--- Start of PASSAGE GIVEN ---

The breaches were possible because Web applications that support the air traffic control system operations are not properly secured to prevent unauthorized access and network intrusion-detection software is not adequately being used to monitor and detect cyberattacks, the report concluded.

The FAA's increasing use of commercial software and Internet Protocol-based technologies as part of an effort to modernize the air traffic control systems poses a higher security risk to the systems than when they relied primarily on proprietary software, the report said.

"Now, attackers can take advantage of software vulnerabilities in commercial IP products to exploit ATC systems, which is especially worrisome at a time when the Nation is facing increased threats from sophisticated nation-state-sponsored cyber attacks," the report said.

In general, the nation's critical infrastructure is increasingly at risk as previously isolated and closed systems are moved to the Internet and commercial software, like Windows, is used, security experts have said.

The air traffic control system auditors said they discovered more than 760 high-risk vulnerabilities in the Web applications tested, including holes that provided "front-door access" to the systems and could allow attackers to inject malicious code onto FAA user computers. Web applications were not adequately configured and the applications with known vulnerabilities were not patched in a timely manner, auditors found.

Meanwhile, intrusion detection systems (IDS) are deployed at only 11 of hundreds of air traffic control facilities and none of the IDS sensors is installed to monitor operational systems at those sites, the report said. Cyber incidents are not effectively monitored or fixed quickly, the report concluded.

In 2008, more than 870 cyber incident alerts were issued to the organization responsible for air traffic control operations and by the end of the year 17 percent (more than 150 incidents) had not been remediated, "including critical incidents in which hackers may have taken over control" of operations computers, the report said.

The FAA is "identifying and fixing weaknesses," FAA spokeswoman Laura Brown told The Wall Street Journal. "We are working on developing security architecture for that whole system."

However, Brown dismissed the notion that hackers could get access to critical air traffic control operational systems.

The audit of the air traffic control systems was requested by the ranking minority members of the House Committee on Transportation and Infrastructure and its Aviation Subcommittee.

--- End of PASSAGE GIVEN ---
--- Start of RECORDS SUPPLIED ---

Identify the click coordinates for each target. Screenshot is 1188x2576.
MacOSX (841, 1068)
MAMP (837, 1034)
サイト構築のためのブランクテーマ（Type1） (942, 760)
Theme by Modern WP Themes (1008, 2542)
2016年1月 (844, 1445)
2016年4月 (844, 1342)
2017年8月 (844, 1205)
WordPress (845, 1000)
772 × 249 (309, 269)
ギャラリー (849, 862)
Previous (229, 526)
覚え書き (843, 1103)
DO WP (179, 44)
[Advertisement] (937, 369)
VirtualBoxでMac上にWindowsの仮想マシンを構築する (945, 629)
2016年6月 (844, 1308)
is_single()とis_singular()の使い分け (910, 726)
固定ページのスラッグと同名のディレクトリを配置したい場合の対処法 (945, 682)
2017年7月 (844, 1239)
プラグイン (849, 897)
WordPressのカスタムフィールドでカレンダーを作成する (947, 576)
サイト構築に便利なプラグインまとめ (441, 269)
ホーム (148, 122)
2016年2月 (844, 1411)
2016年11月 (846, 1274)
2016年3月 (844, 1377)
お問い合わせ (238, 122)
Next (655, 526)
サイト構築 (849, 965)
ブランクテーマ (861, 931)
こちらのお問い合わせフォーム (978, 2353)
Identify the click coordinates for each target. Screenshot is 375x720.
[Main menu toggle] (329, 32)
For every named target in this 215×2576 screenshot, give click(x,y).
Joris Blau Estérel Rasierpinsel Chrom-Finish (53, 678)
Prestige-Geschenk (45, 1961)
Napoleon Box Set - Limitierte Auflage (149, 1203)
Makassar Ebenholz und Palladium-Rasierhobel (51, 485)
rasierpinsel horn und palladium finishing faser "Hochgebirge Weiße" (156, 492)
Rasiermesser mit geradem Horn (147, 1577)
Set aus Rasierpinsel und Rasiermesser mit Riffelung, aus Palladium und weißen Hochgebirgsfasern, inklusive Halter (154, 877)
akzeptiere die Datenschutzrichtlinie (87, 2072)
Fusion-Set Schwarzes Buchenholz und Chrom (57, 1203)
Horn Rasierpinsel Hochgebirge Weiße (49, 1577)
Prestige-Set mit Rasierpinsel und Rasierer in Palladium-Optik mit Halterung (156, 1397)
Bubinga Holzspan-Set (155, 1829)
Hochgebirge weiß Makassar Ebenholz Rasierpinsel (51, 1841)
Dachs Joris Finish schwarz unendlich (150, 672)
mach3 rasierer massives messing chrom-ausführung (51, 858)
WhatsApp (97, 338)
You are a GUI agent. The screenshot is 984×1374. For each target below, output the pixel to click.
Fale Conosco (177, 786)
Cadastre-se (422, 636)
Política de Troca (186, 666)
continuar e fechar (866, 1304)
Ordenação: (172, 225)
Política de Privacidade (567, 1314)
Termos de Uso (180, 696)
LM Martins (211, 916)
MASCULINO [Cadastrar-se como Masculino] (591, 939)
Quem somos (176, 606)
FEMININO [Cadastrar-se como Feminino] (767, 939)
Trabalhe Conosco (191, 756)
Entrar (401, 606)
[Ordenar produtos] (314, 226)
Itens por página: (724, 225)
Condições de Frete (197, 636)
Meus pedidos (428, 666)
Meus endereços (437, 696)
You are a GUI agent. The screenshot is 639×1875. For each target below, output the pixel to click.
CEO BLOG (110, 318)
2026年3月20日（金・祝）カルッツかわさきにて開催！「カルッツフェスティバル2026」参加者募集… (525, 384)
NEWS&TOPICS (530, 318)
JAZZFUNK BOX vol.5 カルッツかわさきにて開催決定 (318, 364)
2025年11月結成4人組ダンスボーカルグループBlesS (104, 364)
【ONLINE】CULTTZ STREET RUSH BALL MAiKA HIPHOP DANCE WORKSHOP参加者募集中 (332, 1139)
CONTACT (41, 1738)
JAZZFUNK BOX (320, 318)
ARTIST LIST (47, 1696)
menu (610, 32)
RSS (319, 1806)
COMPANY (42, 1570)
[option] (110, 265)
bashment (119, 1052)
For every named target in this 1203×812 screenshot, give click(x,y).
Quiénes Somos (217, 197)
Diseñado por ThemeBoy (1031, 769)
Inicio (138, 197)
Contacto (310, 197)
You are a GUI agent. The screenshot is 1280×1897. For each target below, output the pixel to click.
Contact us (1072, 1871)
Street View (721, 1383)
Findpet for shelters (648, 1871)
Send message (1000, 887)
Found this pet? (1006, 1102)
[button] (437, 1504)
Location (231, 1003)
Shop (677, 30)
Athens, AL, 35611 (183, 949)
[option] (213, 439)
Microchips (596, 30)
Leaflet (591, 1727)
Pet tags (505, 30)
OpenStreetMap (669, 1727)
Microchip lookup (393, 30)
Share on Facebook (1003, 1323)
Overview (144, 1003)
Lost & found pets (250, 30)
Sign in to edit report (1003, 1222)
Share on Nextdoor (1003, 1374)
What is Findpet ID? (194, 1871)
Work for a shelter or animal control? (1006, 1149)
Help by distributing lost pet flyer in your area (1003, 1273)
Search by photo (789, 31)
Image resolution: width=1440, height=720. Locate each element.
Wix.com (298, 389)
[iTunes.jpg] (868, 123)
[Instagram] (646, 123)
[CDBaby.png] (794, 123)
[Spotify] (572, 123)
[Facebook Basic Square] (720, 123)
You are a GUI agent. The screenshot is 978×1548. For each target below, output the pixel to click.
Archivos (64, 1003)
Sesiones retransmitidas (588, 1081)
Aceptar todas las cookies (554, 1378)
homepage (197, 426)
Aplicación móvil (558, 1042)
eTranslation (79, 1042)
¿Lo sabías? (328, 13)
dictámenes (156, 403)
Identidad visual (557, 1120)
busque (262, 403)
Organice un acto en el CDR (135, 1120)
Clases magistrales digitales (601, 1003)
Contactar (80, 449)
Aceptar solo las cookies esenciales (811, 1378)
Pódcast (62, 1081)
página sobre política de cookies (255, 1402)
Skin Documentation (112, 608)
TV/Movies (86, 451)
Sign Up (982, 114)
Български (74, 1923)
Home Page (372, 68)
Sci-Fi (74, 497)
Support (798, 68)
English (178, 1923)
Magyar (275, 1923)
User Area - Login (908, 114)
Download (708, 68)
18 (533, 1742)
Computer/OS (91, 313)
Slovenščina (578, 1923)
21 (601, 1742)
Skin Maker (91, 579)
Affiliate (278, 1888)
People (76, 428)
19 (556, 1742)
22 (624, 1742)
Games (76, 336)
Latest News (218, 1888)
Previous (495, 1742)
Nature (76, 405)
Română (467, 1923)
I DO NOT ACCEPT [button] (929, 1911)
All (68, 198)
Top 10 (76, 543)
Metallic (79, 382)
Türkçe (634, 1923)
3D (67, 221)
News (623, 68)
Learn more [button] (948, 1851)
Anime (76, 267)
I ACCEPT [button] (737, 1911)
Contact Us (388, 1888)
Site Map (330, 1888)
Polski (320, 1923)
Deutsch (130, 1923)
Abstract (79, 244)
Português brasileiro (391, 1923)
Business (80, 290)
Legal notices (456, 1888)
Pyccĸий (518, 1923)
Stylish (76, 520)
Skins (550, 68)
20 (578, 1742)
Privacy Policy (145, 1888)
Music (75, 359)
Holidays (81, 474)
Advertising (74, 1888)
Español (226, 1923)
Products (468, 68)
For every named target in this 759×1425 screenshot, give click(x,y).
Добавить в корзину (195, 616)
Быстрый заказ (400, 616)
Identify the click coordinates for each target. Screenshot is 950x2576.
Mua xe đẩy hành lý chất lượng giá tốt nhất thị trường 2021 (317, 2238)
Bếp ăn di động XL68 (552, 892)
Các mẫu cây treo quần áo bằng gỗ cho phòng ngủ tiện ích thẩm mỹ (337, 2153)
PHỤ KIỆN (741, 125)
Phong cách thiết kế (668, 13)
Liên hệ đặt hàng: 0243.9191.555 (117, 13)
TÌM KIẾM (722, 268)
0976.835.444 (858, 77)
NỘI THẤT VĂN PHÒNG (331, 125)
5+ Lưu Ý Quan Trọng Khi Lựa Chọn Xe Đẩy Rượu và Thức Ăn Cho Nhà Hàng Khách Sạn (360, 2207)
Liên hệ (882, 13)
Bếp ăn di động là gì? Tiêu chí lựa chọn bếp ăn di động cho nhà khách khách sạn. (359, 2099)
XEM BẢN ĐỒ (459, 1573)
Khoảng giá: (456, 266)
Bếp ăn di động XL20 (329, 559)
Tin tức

--- End of RECORDS SUPPLIED ---

SHORT EXERCISE 1
Summarize the passage on air traffic control security in two sentences.
SHORT EXERCISE 2
Output the entries in the stretch from the line containing "Aceptar todas las cookies (554, 1378)" through the line containing "XEM BẢN ĐỒ (459, 1573)" as a Markdown table, skipping blank lines. Use the columns Row, holding a running number, and Entry, holding the line.
The passage and the entries have no connection to each other.

FULL SOLUTION 1
An audit report found that air traffic control systems were breached because their supporting Web applications were not properly secured and intrusion-detection software was not adequately used, with auditors finding more than 760 high-risk vulnerabilities and detection systems deployed at only 11 of hundreds of facilities. The report also said 17 percent of the 2008 cyber incident alerts had not been remediated by year's end, while an FAA spokeswoman said the agency is fixing weaknesses but dismissed the notion that hackers could reach critical operational systems.

FULL SOLUTION 2
| Row | Entry |
|---|---|
| 1 | Aceptar todas las cookies (554, 1378) |
| 2 | homepage (197, 426) |
| 3 | Aplicación móvil (558, 1042) |
| 4 | eTranslation (79, 1042) |
| 5 | ¿Lo sabías? (328, 13) |
| 6 | dictámenes (156, 403) |
| 7 | Identidad visual (557, 1120) |
| 8 | busque (262, 403) |
| 9 | Organice un acto en el CDR (135, 1120) |
| 10 | Clases magistrales digitales (601, 1003) |
| 11 | Contactar (80, 449) |
| 12 | Aceptar solo las cookies esenciales (811, 1378) |
| 13 | Pódcast (62, 1081) |
| 14 | página sobre política de cookies (255, 1402) |
| 15 | Skin Documentation (112, 608) |
| 16 | TV/Movies (86, 451) |
| 17 | Sign Up (982, 114) |
| 18 | Български (74, 1923) |
| 19 | Home Page (372, 68) |
| 20 | Sci-Fi (74, 497) |
| 21 | Support (798, 68) |
| 22 | English (178, 1923) |
| 23 | Magyar (275, 1923) |
| 24 | User Area - Login (908, 114) |
| 25 | Download (708, 68) |
| 26 | 18 (533, 1742) |
| 27 | Computer/OS (91, 313) |
| 28 | Slovenščina (578, 1923) |
| 29 | 21 (601, 1742) |
| 30 | Skin Maker (91, 579) |
| 31 | Affiliate (278, 1888) |
| 32 | People (76, 428) |
| 33 | 19 (556, 1742) |
| 34 | 22 (624, 1742) |
| 35 | Games (76, 336) |
| 36 | Latest News (218, 1888) |
| 37 | Previous (495, 1742) |
| 38 | Nature (76, 405) |
| 39 | Română (467, 1923) |
| 40 | I DO NOT ACCEPT [button] (929, 1911) |
| 41 | All (68, 198) |
| 42 | Top 10 (76, 543) |
| 43 | Metallic (79, 382) |
| 44 | Türkçe (634, 1923) |
| 45 | 3D (67, 221) |
| 46 | News (623, 68) |
| 47 | Learn more [button] (948, 1851) |
| 48 | Anime (76, 267) |
| 49 | I ACCEPT [button] (737, 1911) |
| 50 | Contact Us (388, 1888) |
| 51 | Site Map (330, 1888) |
| 52 | Polski (320, 1923) |
| 53 | Deutsch (130, 1923) |
| 54 | Abstract (79, 244) |
| 55 | Português brasileiro (391, 1923) |
| 56 | Business (80, 290) |
| 57 | Legal notices (456, 1888) |
| 58 | Pyccĸий (518, 1923) |
| 59 | Stylish (76, 520) |
| 60 | Skins (550, 68) |
| 61 | 20 (578, 1742) |
| 62 | Privacy Policy (145, 1888) |
| 63 | Music (75, 359) |
| 64 | Holidays (81, 474) |
| 65 | Advertising (74, 1888) |
| 66 | Español (226, 1923) |
| 67 | Products (468, 68) |
| 68 | For every named target in this 759×1425 screenshot, give click(x,y). |
| 69 | Добавить в корзину (195, 616) |
| 70 | Быстрый заказ (400, 616) |
| 71 | Identify the click coordinates for each target. Screenshot is 950x2576. |
| 72 | Mua xe đẩy hành lý chất lượng giá tốt nhất thị trường 2021 (317, 2238) |
| 73 | Bếp ăn di động XL68 (552, 892) |
| 74 | Các mẫu cây treo quần áo bằng gỗ cho phòng ngủ tiện ích thẩm mỹ (337, 2153) |
| 75 | PHỤ KIỆN (741, 125) |
| 76 | Phong cách thiết kế (668, 13) |
| 77 | Liên hệ đặt hàng: 0243.9191.555 (117, 13) |
| 78 | TÌM KIẾM (722, 268) |
| 79 | 0976.835.444 (858, 77) |
| 80 | NỘI THẤT VĂN PHÒNG (331, 125) |
| 81 | 5+ Lưu Ý Quan Trọng Khi Lựa Chọn Xe Đẩy Rượu và Thức Ăn Cho Nhà Hàng Khách Sạn (360, 2207) |
| 82 | Liên hệ (882, 13) |
| 83 | Bếp ăn di động là gì? Tiêu chí lựa chọn bếp ăn di động cho nhà khách khách sạn. (359, 2099) |
| 84 | XEM BẢN ĐỒ (459, 1573) |